We can’t avoid the consequences of these constraints by metamorphosing into a polycentric city… because that’s already happened. Only one in five jobs is located in the city centre and fringe. The rest are elsewhere. If there are major gains to be had from dispersal, we have already achieved them. We can’t count on more of the same to help us escape the geometric realities.
And here’s the thing: If we insist that we must keep on doing more of the same, we will instead do nothing. If it is truly necessary to build something like NZCID’s eastern motorway tunnel to enable urban growth in Auckland, we probably won’t grow. It’s not feasible to spend a decade of Auckland’s transport infrastructure budget on a single road. (And it’s not ethical to borrow the money from future generations, who don’t have a say in what gets built.)
So we need a different growth model. I don’t have all the answers – who does? – but here are a few thoughts on what that might look like, focusing on the transport infrastructure part of the picture. (Elsewhere, I’ve discussed the role of pricing and the need to rethink policies that limit housing choice.)
First and foremost, we must recognise that this growth model is self-limiting due to its reliance on a single transport mode – cars. Cars are great for lots of things, but they occupy a lot of space both when in motion and when sitting around. This is not an advantage in a city as geographically constrained as Auckland.

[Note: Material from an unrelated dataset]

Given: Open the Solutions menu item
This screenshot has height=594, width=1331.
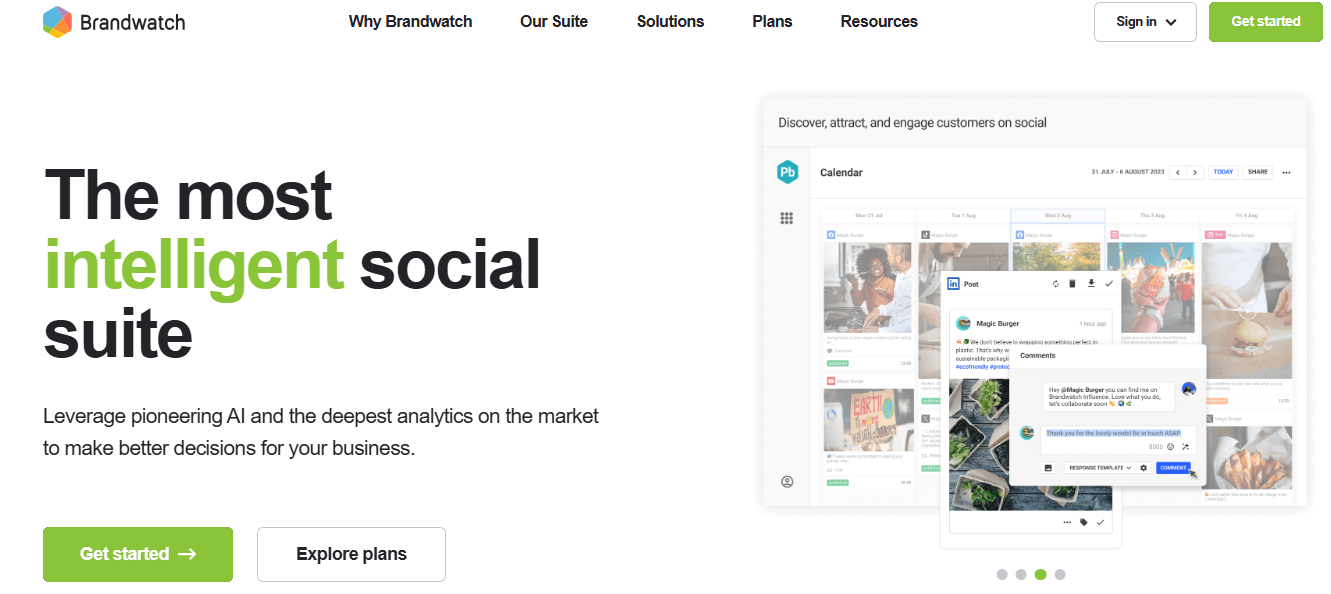Looking at the screenshot, I should pyautogui.click(x=669, y=21).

If we invest in a way that ensures that all new entrants to the city must use cars for most travel, then it will come back to bite us. If people know that new housing in their neighbourhood will inevitably mean more people parking in their preferred spot on the street, they will oppose it. (No matter how mindlessly hypocritical it is to claim a property right over a public street!) If they know that a new suburb on the edge of town will mean more cars jostling for space on the road during their morning commute, they will oppose it.
And if they’re presented with the bill to build all the new roads needed to keep the cars flowing, they’ll vote against it. Roads are expensive, and people don’t like it when their rates go up.

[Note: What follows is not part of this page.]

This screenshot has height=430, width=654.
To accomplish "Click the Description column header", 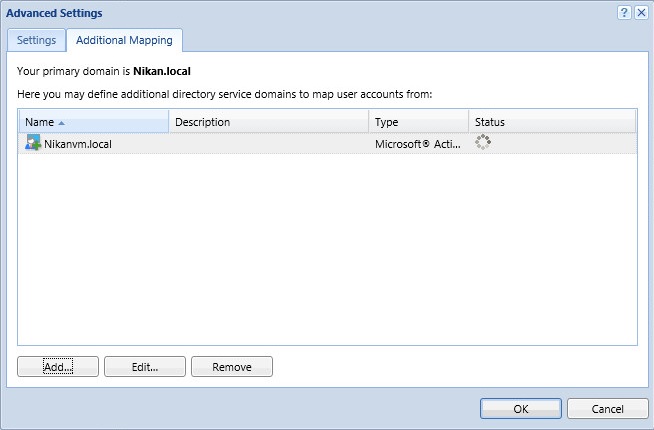I will coord(202,122).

Second, we must recognise that there are alternatives. Public transport and cycling can offer great mobility at a much lower spatial cost than cars. If we want to increase mobility in a growing city, we need to make much greater use of these transport modes.
It can be challenging to make the transition, as developing these networks means thinking about infrastructure and transport services differently. It means paying much more attention to how humans may behave out there on the street – i.e. what will make them feel safe in a cycle lane, or what will make it possible for them to transfer painlessly between buses. But it’s fundamentally possible.

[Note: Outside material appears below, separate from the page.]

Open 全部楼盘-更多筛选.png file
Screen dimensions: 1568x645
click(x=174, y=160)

Third, one key consideration when building these modes is that they should be built in advance of growth, so that they can lead and shape development rather than trying to catch up with it. At present, we very much take a “roads first” philosophy to greenfield areas – i.e. building lots of lanes on day one, and coming back years later to retrofit public transport to address the resulting congestion.
The perverse consequence is that this locks in a largely car-dependent urban form on the edge of the city, exacerbating the self-limiting features of our current growth model. Unwinding that is costly and difficult. A “rapid transit first” approach would save us a lot of that trouble.
Fortunately, as Matt highlighted in a recent post on Auckland Transport’s consultation on transport for future urban growth, that’s a realistic option. We’ve got the ability to develop rail stations in Drury and extend busways to Silverdale and Northwest Auckland.
But change doesn’t happen of its own volition: policymakers have to choose to change. So here’s a simple message: If you start a sentence by saying “we need more land for housing…” the next words out of your mouth should be “… and therefore here are some rapid transit investments we should make to support it.”